Given task → Place each line of the listing below, from the line containing "lost [430, 66]" through the last line of the listing inclusive, into a JSON list of strings, one string per line, omitting blank lines.

## start Available data

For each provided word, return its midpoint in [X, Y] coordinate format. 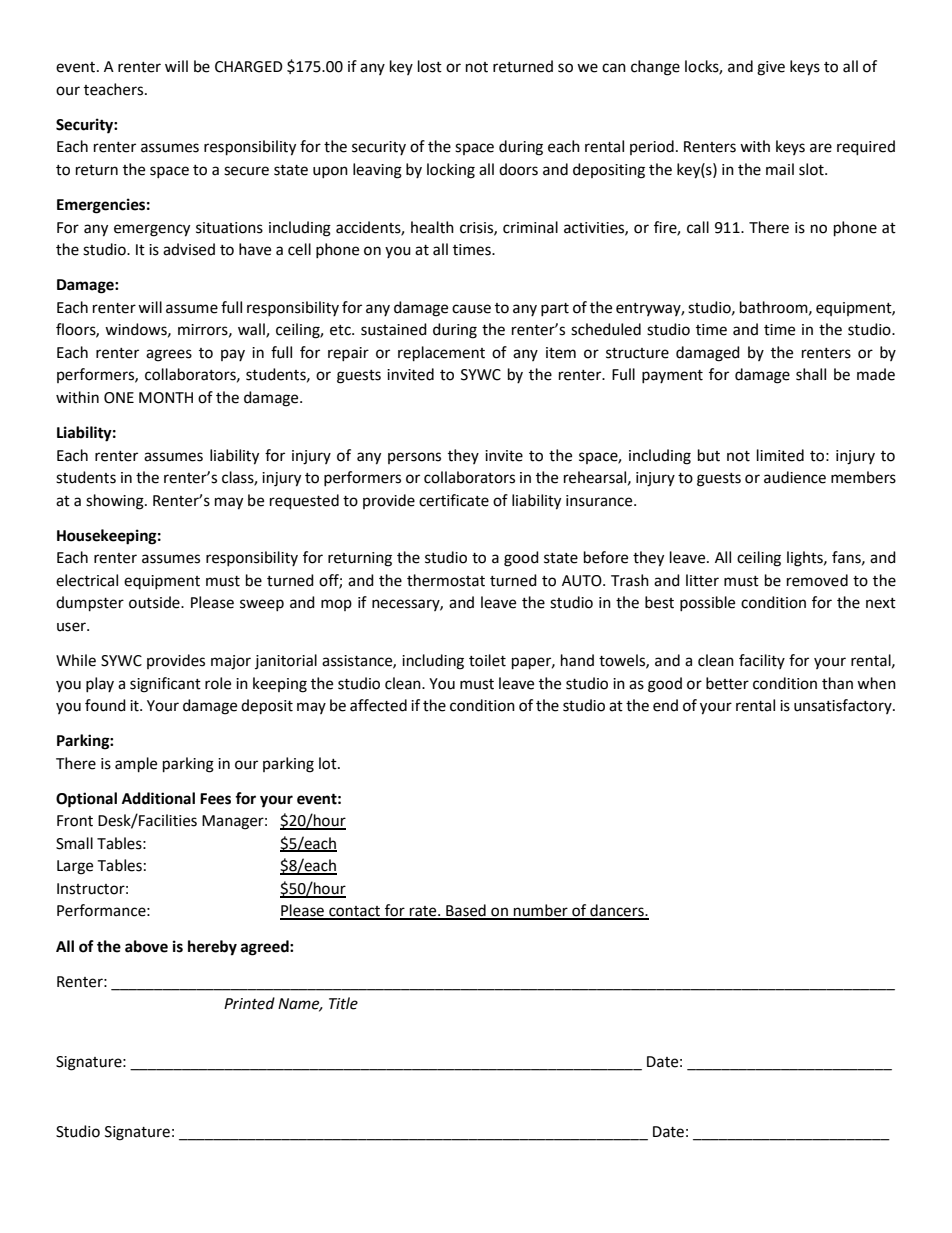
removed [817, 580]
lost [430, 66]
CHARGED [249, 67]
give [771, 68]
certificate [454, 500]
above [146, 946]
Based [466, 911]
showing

## end Available data

Answer for the task →
[
  "lost [430, 66]",
  "CHARGED [249, 67]",
  "give [771, 68]",
  "certificate [454, 500]",
  "above [146, 946]",
  "Based [466, 911]",
  "showing"
]